### Tarefa proposta 1
Dispõe numa tabela Markdown, com as colunas Nº e Linha, as linhas dos registos, começando na que contém "Task: Open the 30 period dropdown" e terminando no fim dos registos, sem linhas em branco. Deixa as imagens de fora da resposta.

### Texto extraído

Chego a Évora quando todos os outros partiram. Ninguém está cá, propriamente, para me receber. No entanto venho, simplesmente porque há contingências que me obrigam a vir.
Évora está cá, no mesmo sítio. Os mesmos contornos que se aproximam, que se revelam, que se descobrem à medida que os quilómetros encurtam a distância entre o Eu e o Tu, cada vez menos longínquo. Silhueta amuralhada formada por campanários, torres e arcos aquíferos que identificam esta ilha no meio de desertos de montados e colinas.
Passear aqui é uma surpresa constante. Contudo, coloca-se uma questão que vai muitíssimo para além daquilo que poderia ser uma jornada turística ou meramente veraneante. E se Évora fosse Áquila?
Muitas vezes surge-se me esta questão, emerge este terrível panorama, este diabólico medo que poderá, um dia, não ser mais do que mera realidade.

### Tarefa proposta 2
Reproduz palavra por palavra o trecho do texto sobre Évora, começando em "Évora está cá, no" e terminando em "montados e colinas.".

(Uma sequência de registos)

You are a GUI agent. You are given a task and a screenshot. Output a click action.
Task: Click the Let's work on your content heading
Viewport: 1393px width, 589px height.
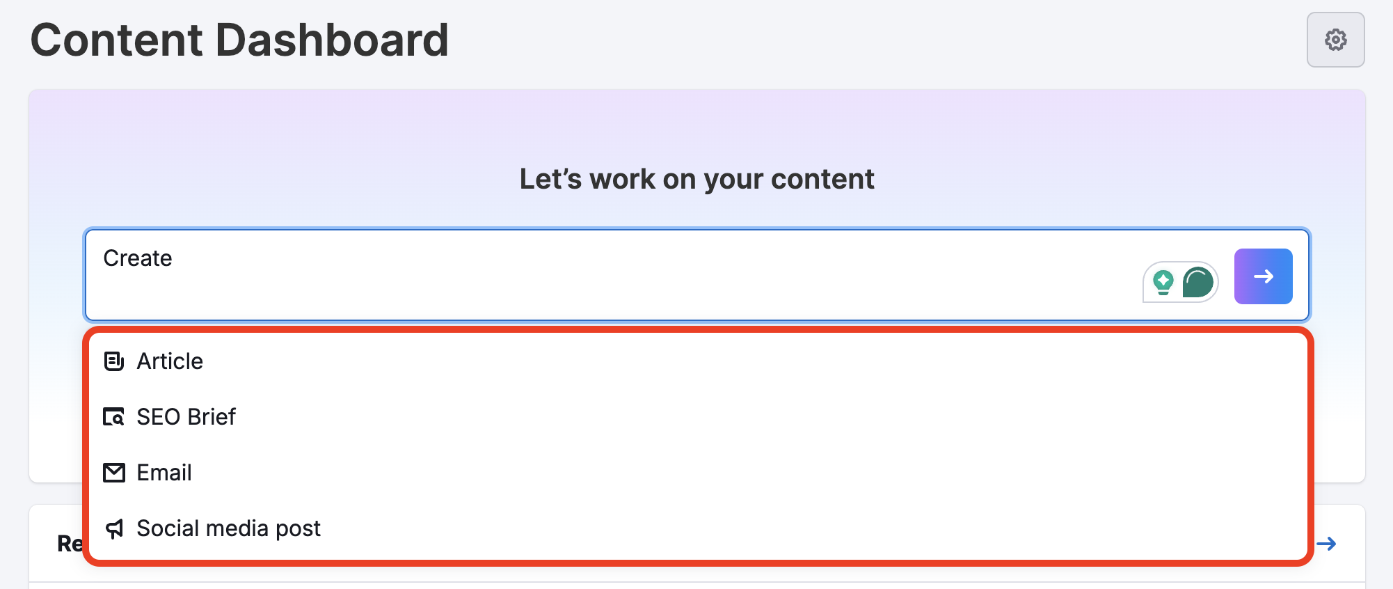click(x=697, y=179)
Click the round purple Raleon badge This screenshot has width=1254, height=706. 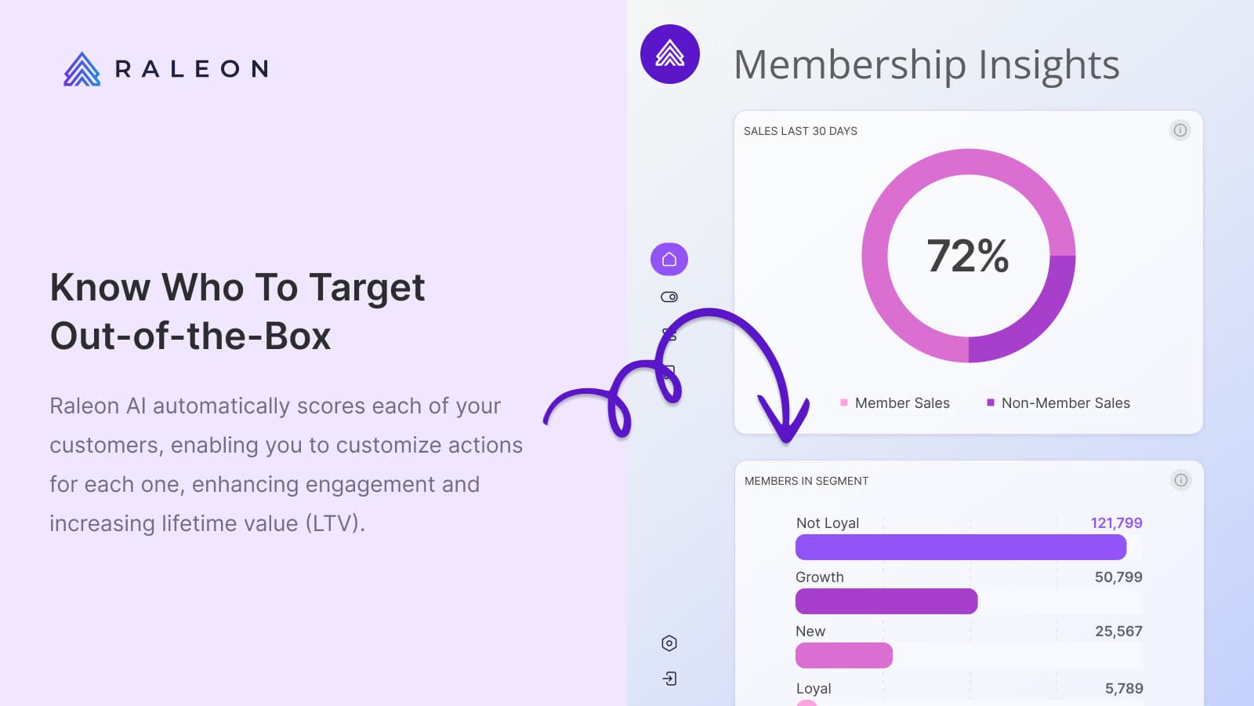pyautogui.click(x=670, y=54)
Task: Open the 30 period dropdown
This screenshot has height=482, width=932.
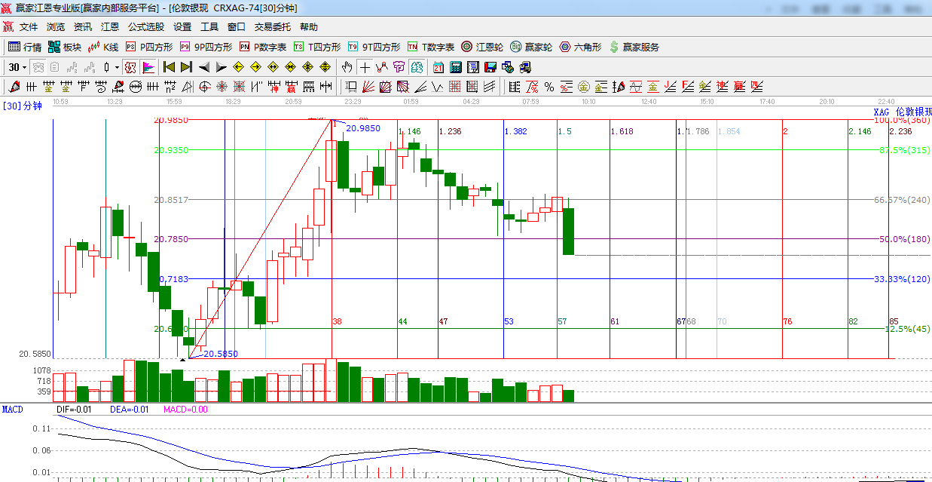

### Resolução completa 1
| Nº | Linha |
|---|---|
| 1 | Task: Open the 30 period dropdown |
| 2 | This screenshot has height=482, width=932. |

### Resolução completa 2
Évora está cá, no mesmo sítio. Os mesmos contornos que se aproximam, que se revelam, que se descobrem à medida que os quilómetros encurtam a distância entre o Eu e o Tu, cada vez menos longínquo. Silhueta amuralhada formada por campanários, torres e arcos aquíferos que identificam esta ilha no meio de desertos de montados e colinas.